We don’t know if this is what the respected Tabankulu Recovery Centre, a rehab facility for recovering addicts in Cape Town, had in mind when they decided to implement surfing as part of their rehabilitation programme.

According to an article in the US based Christian Science Monitor, patients at the respected clinic are encouraged to take up the sport to help wean them off their various addictions and personal problems.

Once a week, an assortment of people struggling with alcoholism, drug addiction, bulimia, and other troubles pick up their boards and learn to surf in the waters around South Africa’s “Mother City.”

Their surfing instructor, Lenny Stolk, is himself a former heavy drinker and drug addict who kicked his habits seven years ago.
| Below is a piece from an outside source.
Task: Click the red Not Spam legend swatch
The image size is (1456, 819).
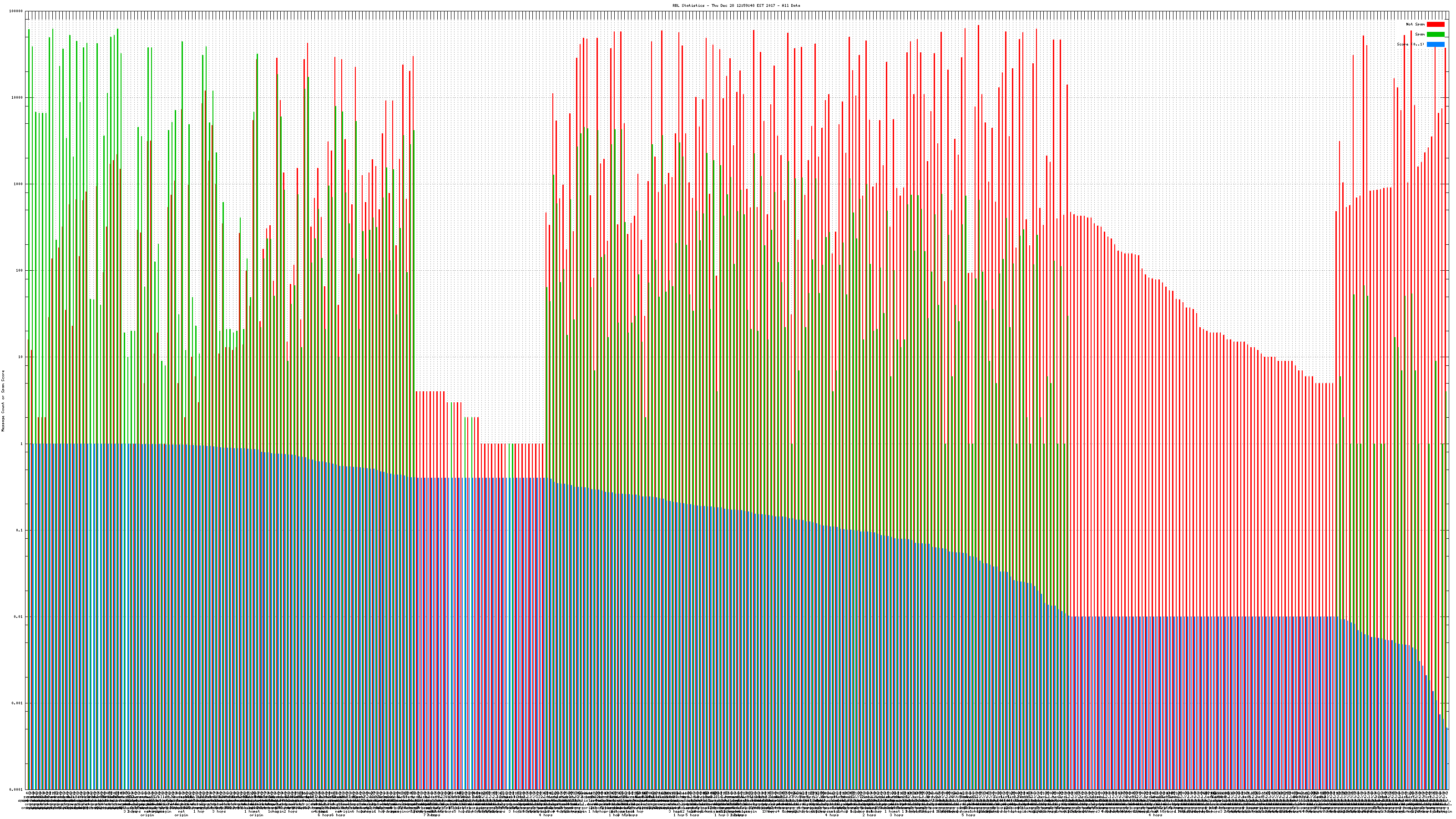Action: [1435, 24]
After his rehabilitation, Mr. Stolk returned to work, but was made redundant in June this year, which is when he thought about starting up LJ’s Surf Clinic.

“I spent 90,000 to 95,000 rand on the van and surfboards and spoke to the clinic,” says Stolk. “I did not want it to be a surf school.

“I wanted it to be a surf clinic to help addicts and people with problems,” says Stolk. “I’ve looked on the Internet and can’t find anywhere else that offers it.”

Since September, Stolk has taught about 20 people to surf.

Tabankulu offers a treatment programme in three different stages based on a 12-step recovery plan.

Most patients are from Britain and different parts of Africa, but it currently hosts people from Sweden, Holland, and Ukraine. They pay some R150 000 for a typical nine-month course of treatment.

Once a week, Stolk teaches two groups of five or six surfers, but he is keen to stress that it is seen as a “reward” for progression with other elements of the program.

“It takes my mind off drugs and my treatment,” says one of Stolk’s students. “It’s given me hope for the future.”

Cinic administrators say that surfing offers a new challenge for patients and fills a gap when they might otherwise be tempted to revert to bad habits. “It’s about having fun,” says Tabankulu director and owner Hugh Robinson. “The biggest task for a recovering addict is finding new enthusiasm for life. Surfing gives that – it gets the juices going, new excitement and passion. Also, when you get out into the sea on your board you realise how large the world is and how small you are.”

“It’s easy to say no and go back to drugging and drinking, but learning to surf gives you a real sense of achievement which is important,” says Stolk.

“I know what it’s like when you give something up,” Stolk adds. “It was okay for me because I’ve always surfed. But for those who’ve always drugged, you need something to fill your gap. It’s a good, clean sport and can be addictive!”